I’m a creature of habit more and more. Though I try and avoid, I find myself set in my ways. This has been apparent to me on a recent visit home. A semi-annual-or so occasion, I realize that I do many things the same. Marking time and making the rounds.
My first morning, I head to the donut shop. I get always get my teeth cleaned early on. I get a haircut whenever I can. Drinks with one friend. Trivia contest with select others.
No visit home is complete without a visit to Nancy’s. A perennially, classic diner with just 4 booths and counter seating for 12. Fluorescently lit and adorned in hometown team memorabilia. The boombox plays perpetual 70’s rock over the whoosh of the exhaust fan and the sizzle of bacon on the grill.
The counters are U-shaped forcing one to come face to face with strangers. The food is good, but not that good, so one must make eye contact with the person across or next to you. And, though the patrons change, it is always consistently interesting. There is always a ever-changing cast of characters.
A homeless man is muttering in the corner wearing every stitch of clothing he owns. A cup of coffee steaming in front of him. A child and parent occupy a booth. The child wants a kiddie pancake with chocolate chips and whip cream.
A woman walks in with a carton of jars and spring flowers. She’s a florist nearby and had these left over, so she threw some arrangements together. Every table gets a mason jar with blooms. “I just want to see the place brighter. There is always room for flowers. The grill cook nods his assent and tips his spatula in deference.

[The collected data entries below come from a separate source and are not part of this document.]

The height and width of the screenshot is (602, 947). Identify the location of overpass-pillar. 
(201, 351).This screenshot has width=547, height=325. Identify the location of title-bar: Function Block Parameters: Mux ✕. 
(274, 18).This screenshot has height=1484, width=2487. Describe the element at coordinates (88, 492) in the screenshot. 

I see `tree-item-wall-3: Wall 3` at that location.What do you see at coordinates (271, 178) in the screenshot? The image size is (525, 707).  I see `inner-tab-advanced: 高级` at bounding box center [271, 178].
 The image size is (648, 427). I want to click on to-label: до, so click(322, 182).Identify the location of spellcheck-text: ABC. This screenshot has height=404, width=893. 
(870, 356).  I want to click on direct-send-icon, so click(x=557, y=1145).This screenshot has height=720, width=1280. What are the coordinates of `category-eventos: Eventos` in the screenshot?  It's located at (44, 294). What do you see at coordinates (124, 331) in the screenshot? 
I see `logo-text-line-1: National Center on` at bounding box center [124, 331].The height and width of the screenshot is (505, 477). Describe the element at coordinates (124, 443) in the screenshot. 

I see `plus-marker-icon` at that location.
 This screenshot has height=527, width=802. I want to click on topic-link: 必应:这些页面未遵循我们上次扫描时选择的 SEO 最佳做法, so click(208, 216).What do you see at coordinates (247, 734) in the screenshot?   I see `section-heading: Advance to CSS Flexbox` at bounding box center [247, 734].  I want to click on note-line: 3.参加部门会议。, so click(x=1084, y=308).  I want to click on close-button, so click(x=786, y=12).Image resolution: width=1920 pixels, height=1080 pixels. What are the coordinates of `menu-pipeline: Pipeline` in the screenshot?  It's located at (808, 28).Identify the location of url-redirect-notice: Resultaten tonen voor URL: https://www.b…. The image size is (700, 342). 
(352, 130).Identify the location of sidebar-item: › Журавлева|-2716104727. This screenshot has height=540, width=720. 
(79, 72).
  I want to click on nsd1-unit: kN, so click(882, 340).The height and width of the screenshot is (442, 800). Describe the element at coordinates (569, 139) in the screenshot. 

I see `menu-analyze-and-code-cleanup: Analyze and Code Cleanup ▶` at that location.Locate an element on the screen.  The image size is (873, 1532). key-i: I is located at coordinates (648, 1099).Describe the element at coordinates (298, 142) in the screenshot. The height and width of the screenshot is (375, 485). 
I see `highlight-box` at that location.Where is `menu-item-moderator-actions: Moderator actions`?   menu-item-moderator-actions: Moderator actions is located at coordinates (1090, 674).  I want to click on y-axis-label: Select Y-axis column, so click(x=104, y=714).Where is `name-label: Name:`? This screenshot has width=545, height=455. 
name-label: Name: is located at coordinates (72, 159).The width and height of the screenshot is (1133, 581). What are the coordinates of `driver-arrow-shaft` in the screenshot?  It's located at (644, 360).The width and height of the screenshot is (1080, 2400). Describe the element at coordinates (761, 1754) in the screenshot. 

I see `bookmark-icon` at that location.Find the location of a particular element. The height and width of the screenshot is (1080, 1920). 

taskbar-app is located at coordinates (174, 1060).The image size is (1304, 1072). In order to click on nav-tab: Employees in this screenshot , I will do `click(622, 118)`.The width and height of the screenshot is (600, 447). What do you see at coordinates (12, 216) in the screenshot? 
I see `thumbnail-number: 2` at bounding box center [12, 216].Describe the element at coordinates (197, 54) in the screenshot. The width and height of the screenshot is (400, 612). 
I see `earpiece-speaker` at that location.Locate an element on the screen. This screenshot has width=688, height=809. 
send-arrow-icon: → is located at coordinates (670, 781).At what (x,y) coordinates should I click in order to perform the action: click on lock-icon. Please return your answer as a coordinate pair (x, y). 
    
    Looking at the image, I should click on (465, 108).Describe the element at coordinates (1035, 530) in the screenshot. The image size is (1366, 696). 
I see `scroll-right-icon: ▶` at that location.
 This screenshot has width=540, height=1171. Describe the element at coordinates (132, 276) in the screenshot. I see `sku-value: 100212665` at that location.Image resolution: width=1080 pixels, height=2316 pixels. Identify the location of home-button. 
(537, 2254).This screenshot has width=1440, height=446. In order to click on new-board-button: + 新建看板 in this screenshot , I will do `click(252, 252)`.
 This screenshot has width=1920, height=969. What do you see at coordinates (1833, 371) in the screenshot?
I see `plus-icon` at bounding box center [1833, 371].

She sits down and further espouses the virtues of flowers and how she learned all her skills. A plate of fried mush and a cup of tea appears before her.
Across the counter a regular is down on his luck. He misjudged his budget and has no money for two days until Friday’s pay. He mops up the last of his biscuits and gravy and talks openly of his embarrassment. Both the cook and the waitress reassure him and he reciprocates that he’ll be back to pay it forward. “Whenever you can. “ They say.
Such is that crowed at Nancy’s, that they’ve established a pay it forward program. Write a message on a Post-It and throw a fiver into the jar. That buys a meal for someone in need. Anyone in need can come in and ask for a meal and get it, no questions asked. The wall is full of inspirational sticky notes. Clearly this is a success.
No one seems to do it for the tax deduction or the immediate feedback. There doesn’t seem to be much in the way of administration. If you’ve got it, you give it. If you need it, you ask. The supply of meals available outstrips the need.
I finish my eggs and bacon and throw in the extra five for the next person, whether they’re muttering or mis-budgeting. That is part of the routine. With luck, I’ll never be in need, but if my future holds a new routine, I know where to get a plate of biscuits and gravy and some needed sympathy.